• **DOCUMENT SEGMENT**

State Of Washington v. Isaac Joseph Quitiquit
48543-5
| Wash. Ct. App. | Sep 12, 2017Background
- Defendant Isaac Quitiquit, EU’s uncle, was charged with two counts of third-degree child rape for oral and digital sexual contact with EU when she was 14.
- Incidents occurred on two separate occasions; EU later reported to a counselor and law enforcement was notified.
- At trial, the court repeatedly instructed jurors not to discuss the case outside deliberations and read a general unanimity instruction before deliberations.
- Jury convicted Quitiquit on both counts; trial court sentenced him to 34 months confinement plus 36 months community custody on each count, to run concurrently (total 70 months).
- Quitiquit appealed, raising (1) a jury unanimity instruction claim, (2) that his combined confinement and community custody exceeded the statutory maximum, and (3) asking the court to waive appellate costs.

• **RAW DATA**
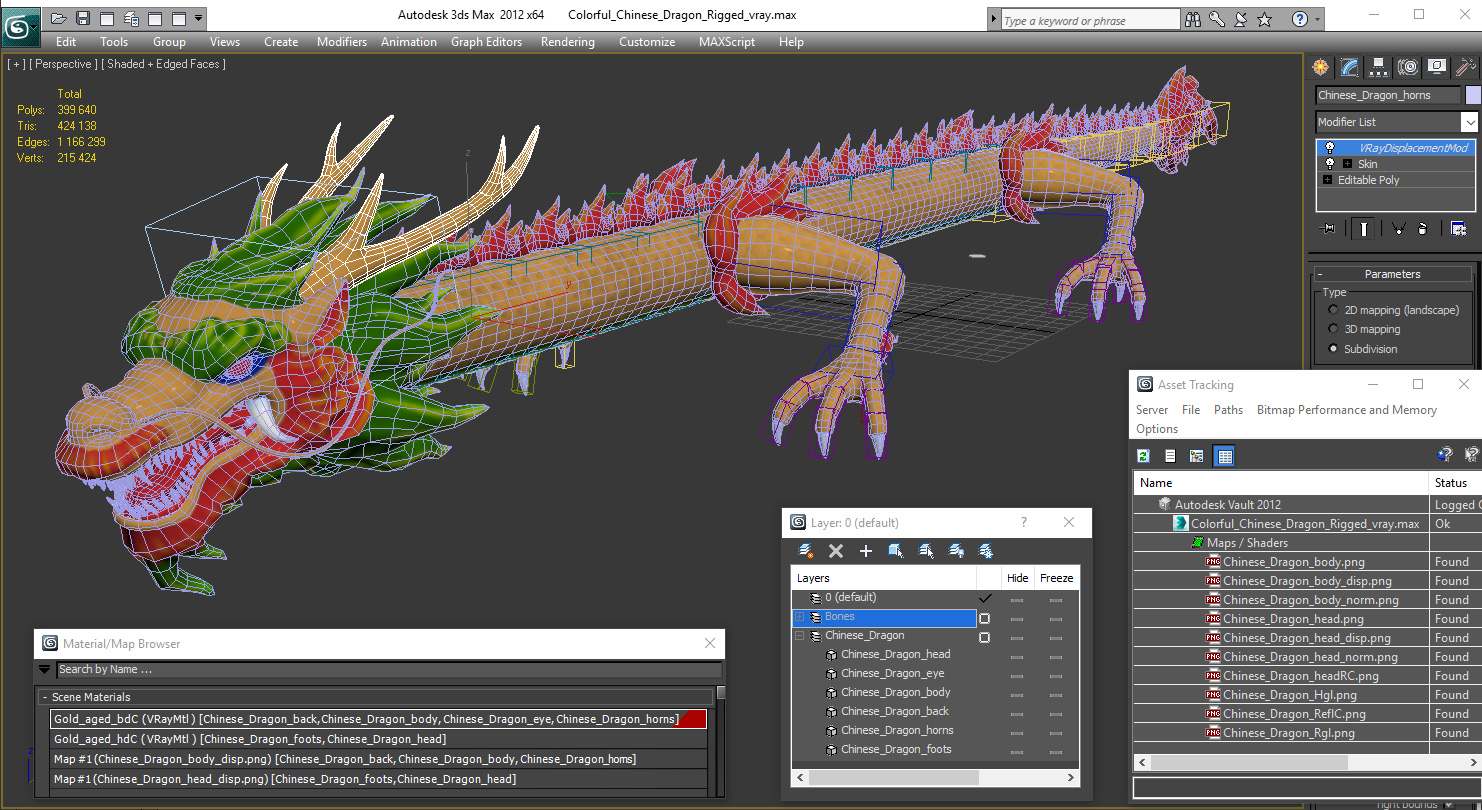Click Create New Layer icon in Layer dialog
1482x810 pixels.
coord(806,551)
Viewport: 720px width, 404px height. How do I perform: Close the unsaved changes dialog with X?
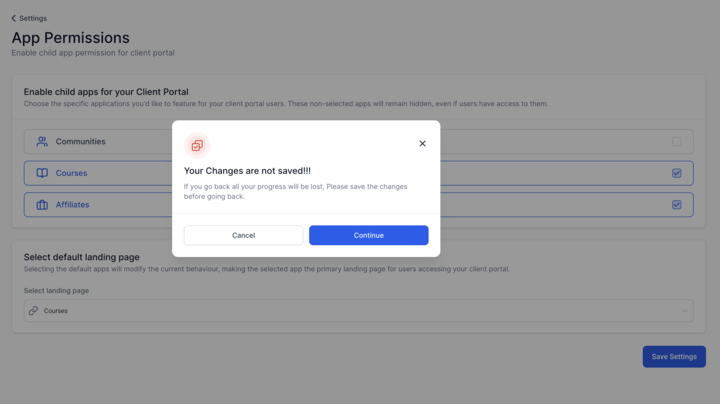422,144
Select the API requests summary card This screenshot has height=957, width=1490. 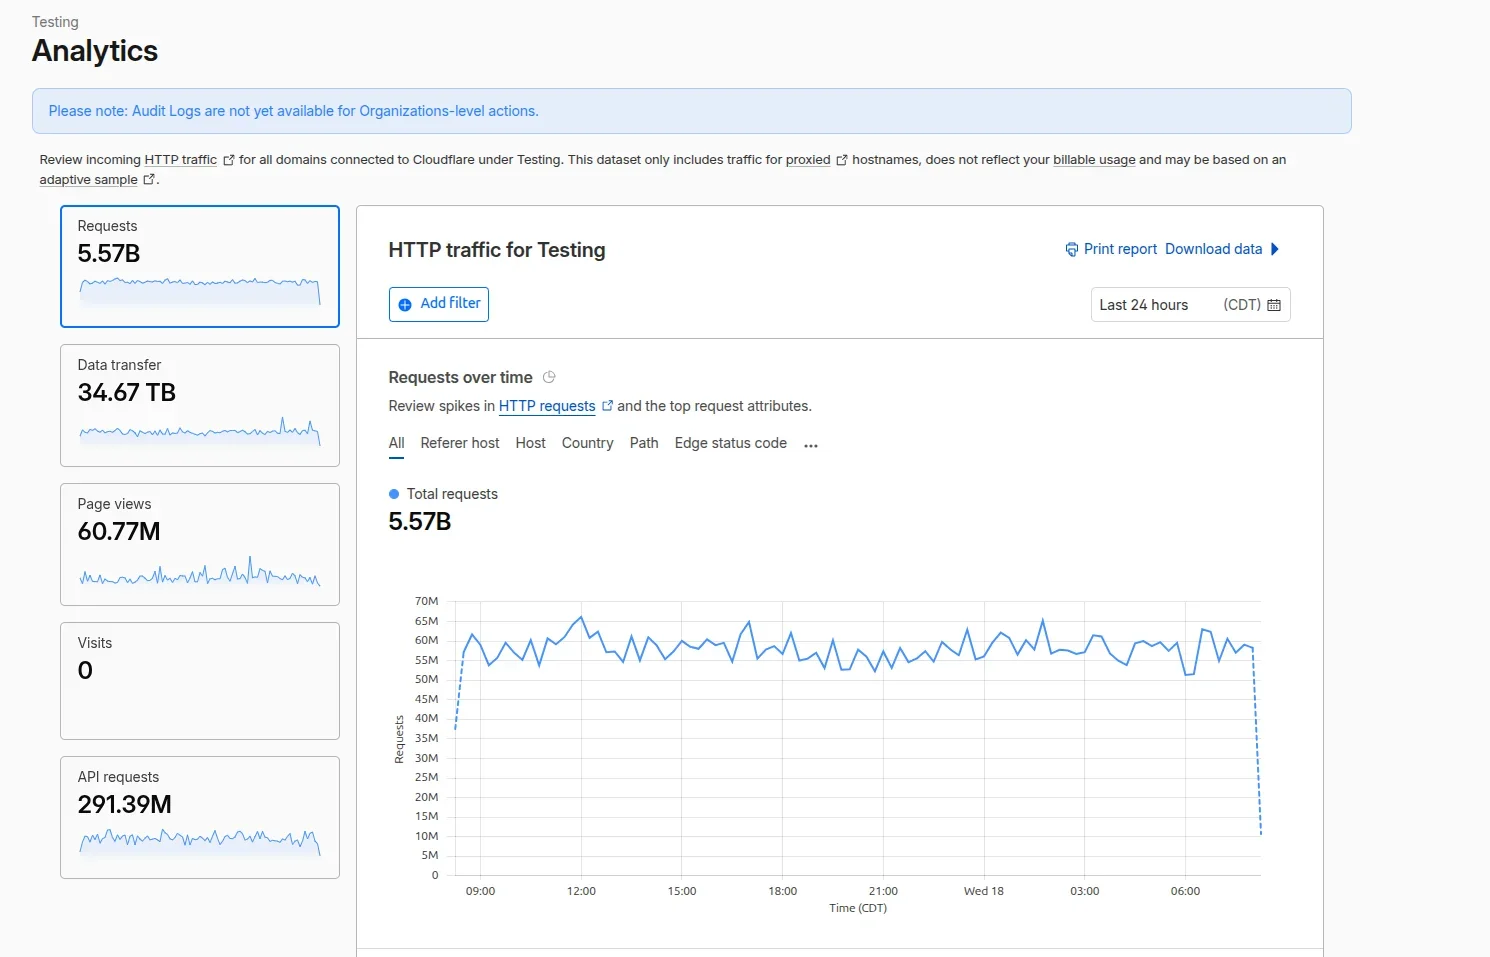pyautogui.click(x=199, y=818)
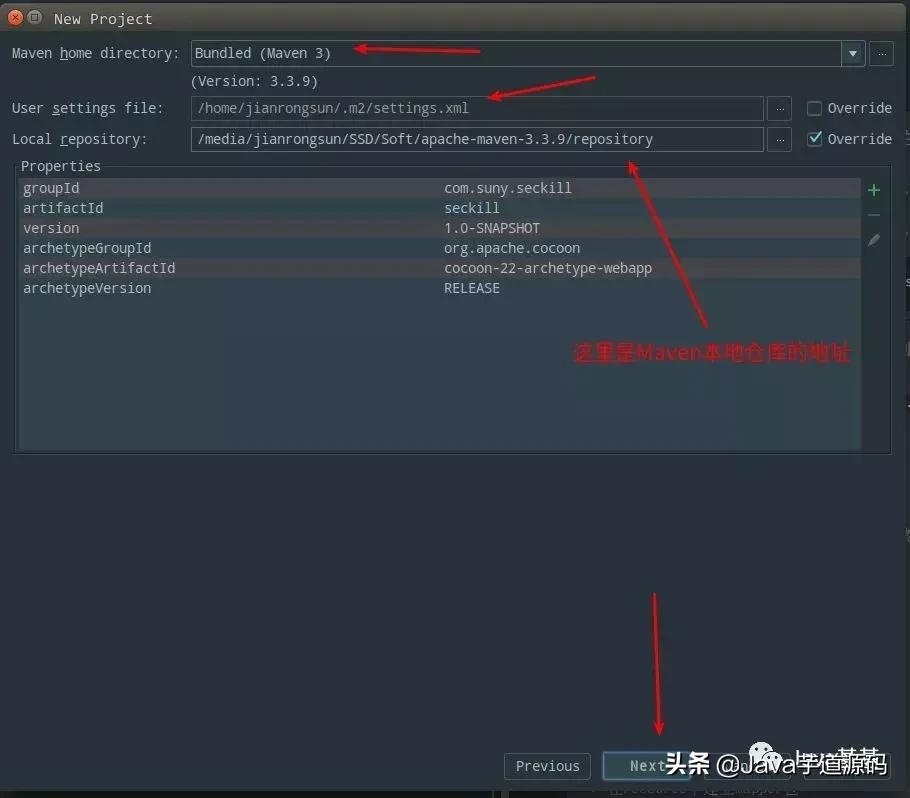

• **WRITTEN EXERCISE**
Can you return the stretch of the Quitiquit case summary from "State Of Washington" through "instruction before deliberations.", copied word for word?

• **EXPECTED ANSWER**
State Of Washington v. Isaac Joseph Quitiquit
48543-5
| Wash. Ct. App. | Sep 12, 2017Background
- Defendant Isaac Quitiquit, EU’s uncle, was charged with two counts of third-degree child rape for oral and digital sexual contact with EU when she was 14.
- Incidents occurred on two separate occasions; EU later reported to a counselor and law enforcement was notified.
- At trial, the court repeatedly instructed jurors not to discuss the case outside deliberations and read a general unanimity instruction before deliberations.